St. Cloud’s Ettie Singleton (center) holds her Dean Cherry Osceola County Coach of the Year Award with Athletic Director Chad Ansbaugh (left) and volleyball players, from left, Steffi Rodriguez, Terryn O’Donnell, Sarah Sullivan, Faith Udstad and Brittney Walker.

Former Kowboy thrives at St. Cloud
By Ken Jackson
Sports Writer
When St. Cloud volleyball and track coach Ettie Singleton was named the Dean Cherry Osceola County Coach of the Year award winner, it screamed one thing:
Osceola County is raising some fine educators and coaches, and doing an equally good job of keeping them in the fold.


A year after St. Cloud alum and Poinciana girls basketball coach Jamerson Jones won, Singleton, a 1991 Osceola High grad, was honored.
She’s the first female to win since Osceola’s softball and cross country coach, Charlene Davids, nearly two decades ago.
“This is really awesome, I’m excited and shocked,” Singleton, 37, said. “I had some really great people standing up there with me at the banquet.”
Also nominated were former winner George Coffey (softball), of Osceola, Gateway High’s Vonnie Kochensparger (swimming and water polo), Harmony’s Stephanie Jones (girls soccer), Poinciana’s Bryan McLoughlin (track), Liberty’s Ray Hines (girls track and weightlifting) and Celebration’s Lisa Gnapp (competitive cheer).
The nomination was old hat for Singleton, who switched to St. Cloud this past summer after 14 years at Gateway, coaching mostly volleyball and track with short stints as varsity girls soccer and JV swimming and basketball coach. She was nominated by Gateway four times in her tenure.
Her track team this spring took 12 athletes to the regional meet, but her biggest impact was made in the Lady Bulldogs volleyball program. After years of dormancy and just four wins the season before, St. Cloud won 17 matches and was a factor in the 4A District 6 and Orange Belt Conference races.
The improvement in those programs in just one year highlighted Singleton’s impact, said Bulldogs’ Athletic Director Chad Ansbaugh.
“That doesn’t happen by accident. Her effect on the program in one season was amazing,” he said. “And in track, it was the same kids that were there from the year before, they were just waiting for the right kind of leadership.
“There are great coaches in this county, but she’s a top-notch teacher as well. That’s most important and why she stands out. She’s an easy coach to support.”
Her education tour of duty has never taken her out of Central Florida.

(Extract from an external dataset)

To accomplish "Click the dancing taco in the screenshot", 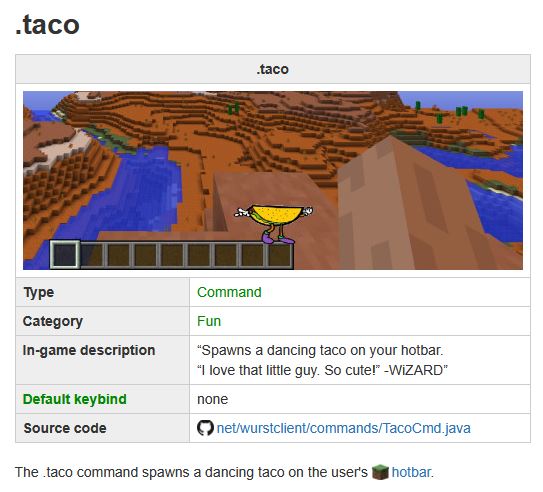I will 274,223.
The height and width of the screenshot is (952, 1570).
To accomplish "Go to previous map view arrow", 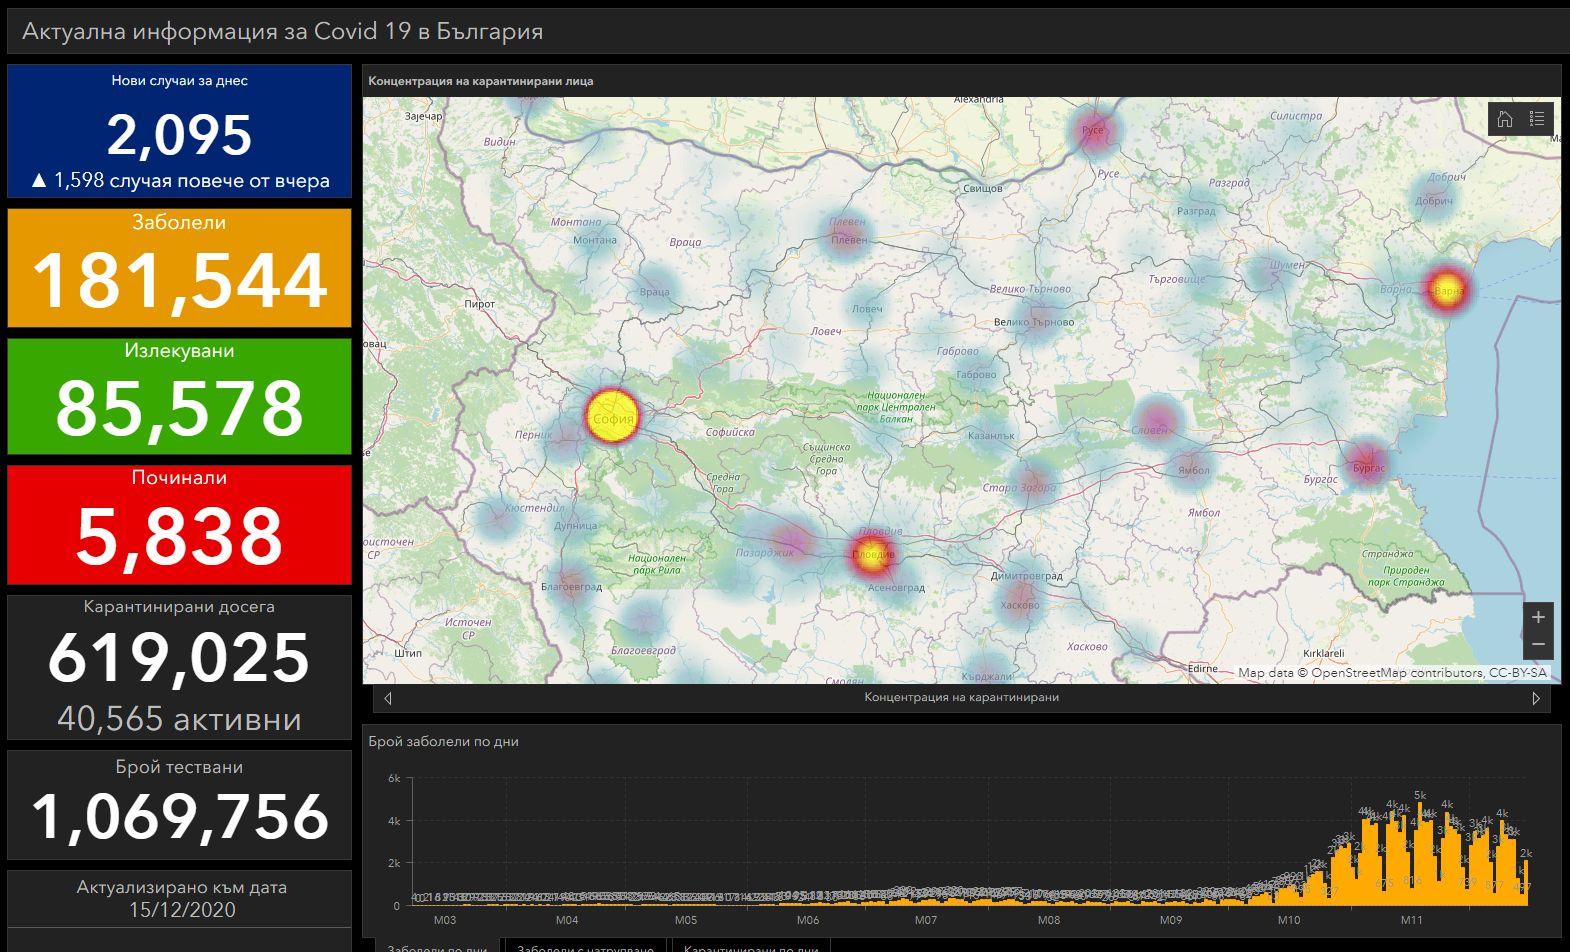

The Lansing, Mich., native who moved to Kissimmee in 1982, then Ettie Davis, earned 12 varsity letters at OHS: four in basketball, four in track as a sprinter and hurdler, three in swimming and one in volleyball. She moved on to UCF and earned her bachelor’s degree in physical education.
“When I left high school, I knew I wanted to coach, and planned to be a P.E. teacher,” she said.
Around that time she married her high school sweetheart from OHS, Rob Singleton. Neither knew the other was an athlete, she said.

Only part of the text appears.